Di queste problematiche dovremmo occuparci tutti, ma abbiamo come la sensazione che sia le forze politiche che il popolo preferiscano vivere in una sorta di forma di attesa del leader di turno capace di inventarsi soluzioni magiche o miracolose.
Anche l’attenzione per la proposta di messaggi religiosi vive oggi una forte contrazione.
Gli episodi scandalistici e le diverse forme di attaccamento al potere, soprattutto a livello istituzionale di vertice, generano non solo difficoltà nel creare proseliti, ma addirittura portano ad una diminuzione del numero dei fedeli soprattutto nei paesi a forte tradizione cristiana.

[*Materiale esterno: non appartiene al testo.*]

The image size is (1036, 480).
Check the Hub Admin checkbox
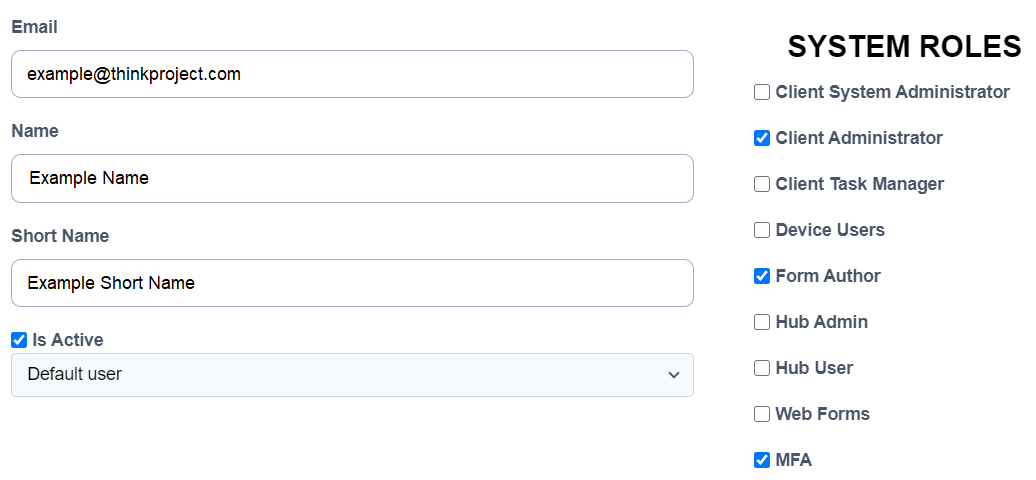pos(762,322)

Tale questione, che sembrava la più difficile da risolvere, pare aperta a soluzioni possibili nella Chiesa cattolica con il gesto di profonda responsabilità di Benedetto XVI e soprattutto con l’elezione di Papa Francesco che in pochi giorni sta riscuotendo interesse, attenzione ed affetto non solo da parte dei cristiani, ma anche da tanti non credenti.

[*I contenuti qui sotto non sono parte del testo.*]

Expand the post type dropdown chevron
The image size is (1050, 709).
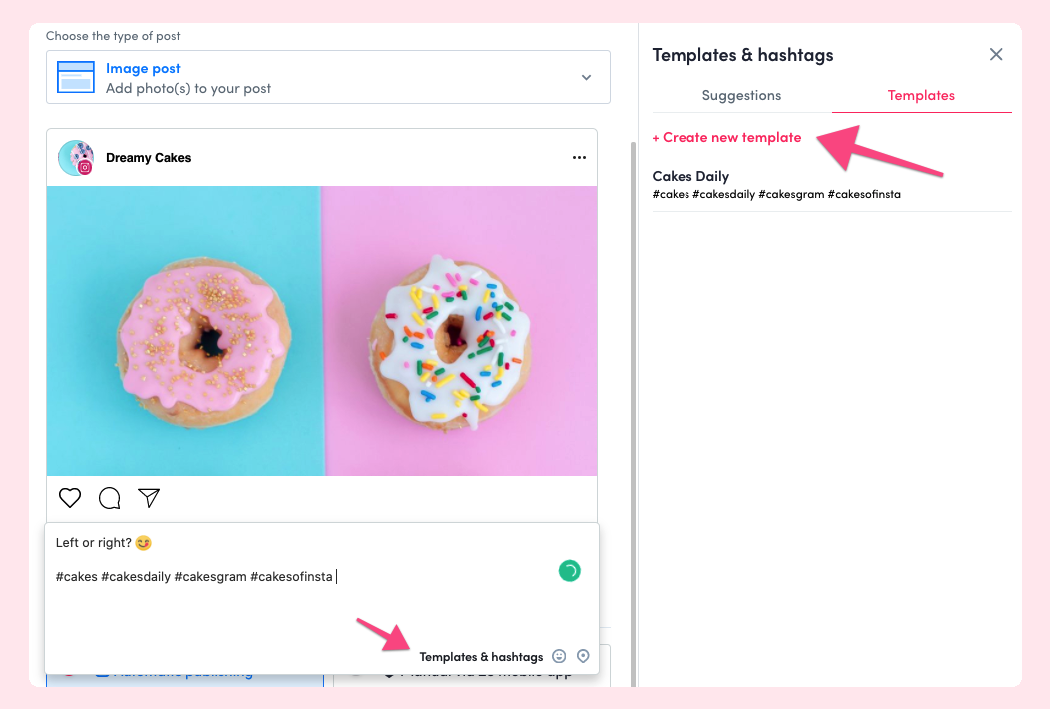586,78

C’è anche chi col solito anticlericalismo precostituito ha provato ad inventarsi storie di collateralismo con il potere da parte di quest’uomo che, invece, ha fatto della semplicità e dell’attenzione per gli ultimi il suo stile di vita.
Se i cristiani sono tante volte capaci di autodenuncia, sarebbe talora auspicabile che anche chi non crede fosse disponibile a vedere gli aspetti negativi, ma altresì i tanti segni positivi ed i contributi che le comunità religiose hanno dato e stanno rendendo alla civiltà ed in generale all’umanità.

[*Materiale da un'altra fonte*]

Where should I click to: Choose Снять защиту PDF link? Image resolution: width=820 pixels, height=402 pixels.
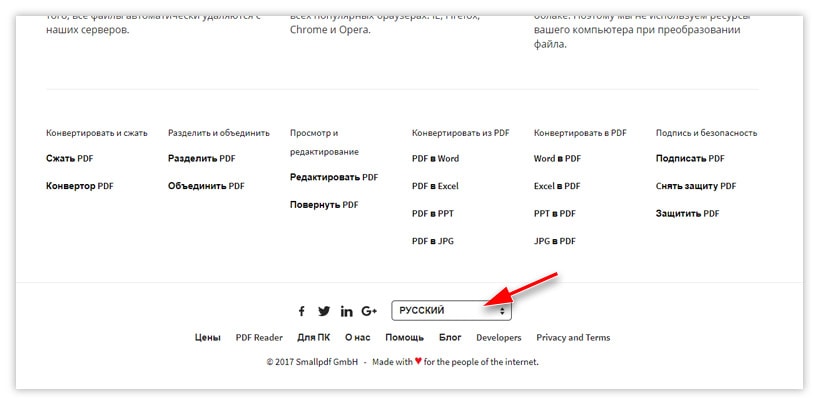(696, 186)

L’intuito e la fiducia, derivanti dall’osservazione di uno stile di vita che ci sembra profondamente legato al messaggio evangelico, ci fanno sperare che i primi segni del pontificato di Bergoglio siano di buon auspicio per quei cambiamenti che ovviamente anche noi ci aspettiamo nella Chiesa.
Mettere ordine in una struttura verticistica ancora di tipo feudale, eliminare scandali e segni di ostentazione di ogni tipo di ricchezza, ritornare alla povertà ed alla condivisione delle origini, rinnovare il linguaggio, le tecniche e le forme dell’evangelizzazione e della liturgia, riportare le beatitudini al centro di un’opzione forte per i poveri, dare dignità e ruoli decisionali collegiali a tutti i pastori, ma ovviamente ai laici e soprattutto alle donne, seguendo le indicazioni dei documenti del Concilio Vaticano II.
È questo in sintesi ciò che ci aspettiamo da Papa Francesco.
Le resistenze saranno tante, ma qualcosa ci dice che nella Chiesa si sta costruendo quella solida casa in pietra, di cui scrivevamo nella metafora iniziale e che saprà essere il punto di riferimento nella difesa dal vento del male che spesso tenta di suggestionare ciascuno di noi.